ALLEMAGNE : LE RÊVE D’ALAN ET DE GYAN, DEUX RÉFUGIÉS, DEVIENT RÉALITÉ Par Maria Serrano, responsable de campagne sur les migrations à Amnesty International

De nombreux amateurs de football ont fait des milliers de kilomètres pour voir le match de quart de finale de la Ligue des champions entre le Bayern Munich et le Real Madrid à Munich le 12 avril. Ils ont été récompensés par le 100e but européen de la star du Real Madrid Cristiano Ronaldo. L’atmosphère était électrique.

Mais un voyage à Munich s’est distingué. Parmi la foule se trouvaient deux fans du Real Madrid, qui, il y a un an, n’auraient jamais imaginé qu’ils verraient leurs héros jouer.

Alan et Gyan Mohammad sont deux réfugiés dont le voyage extraordinaire de la Syrie vers l’Europe s’est finalement achevé par une réunion de famille en Allemagne le mois dernier. Ils sont frère et sœur et étaient tous deux enseignants dans leur ville d’origine Al Hasakah, dans le nord-est de la Syrie. Ils souffrent tous deux de dystrophie musculaire et se déplacent en fauteuil roulant.

Il a toujours été difficile pour eux de se déplacer, mais la guerre ne fait pas de différence. Donc quand le groupe armé se faisant appeler État islamique (EI) a pris le contrôle de leur ville au cours de l’été 2014, ils n’ont pas eu d’autre choix que partir.

Alan et Gyan ont traversé des régions montagneuses en Irak et en Turquie attachés à un cheval, pendant que leur mère, leur frère et leur sœur poussaient leur fauteuil roulant dans les chemins escarpés. Des passeurs les ont conduits en Grèce à bord d’un bateau gonflable qui ne cessait de s’arrêter.

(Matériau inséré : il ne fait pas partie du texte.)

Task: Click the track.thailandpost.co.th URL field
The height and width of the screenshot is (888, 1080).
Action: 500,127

Après avoir été secourus par les garde-côtes grecs, ils ont passé des mois dans des conditions insalubres dans le camp de réfugiés de Ritsona, dans une base militaire isolée et abandonnée à 80 km d’Athènes. La chaleur accablante, l’avenir incertain et la séparation prolongée de leur famille qui était déjà en Allemagne ont laissé des traces.

Ces jours incroyablement durs semblaient probablement très loin hier, lorsque Alan et Gyan se sont assis dans le stade bouillonnant.

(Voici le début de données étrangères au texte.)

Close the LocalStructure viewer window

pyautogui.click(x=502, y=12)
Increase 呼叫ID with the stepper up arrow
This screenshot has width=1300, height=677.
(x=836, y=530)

« C’est mon rêve ! », a déclaré Alan

Gyan, radieuse, nous a dit que son joueur préféré était Luka Modrić, le milieu de terrain croate du Real Madrid qui a lui aussi été forcé de fuir son pays lorsque la guerre a éclaté en 1991. Comme Gyan, Luka Modrić a dû surmonter de terribles épreuves pour construire sa nouvelle vie qui a fait de lui un exemple pour de nombreuses personnes.

La veille, Alan et Gyan ont assisté à la séance d’entraînement du Real, au cours de laquelle ils ont rencontré l’équipe, dont Modrić, Ronaldo, Zidane et Gareth Bale, et ont reçu des maillots dédicacés par les joueurs. Mais ils n’avaient pas de places pour le match du lendemain. Ils étaient même presque arrivés au centre d’accueil où ils sont logés lorsqu’ils ont été avertis par téléphone que des places étaient disponibles. Ils se sont alors précipités au stade.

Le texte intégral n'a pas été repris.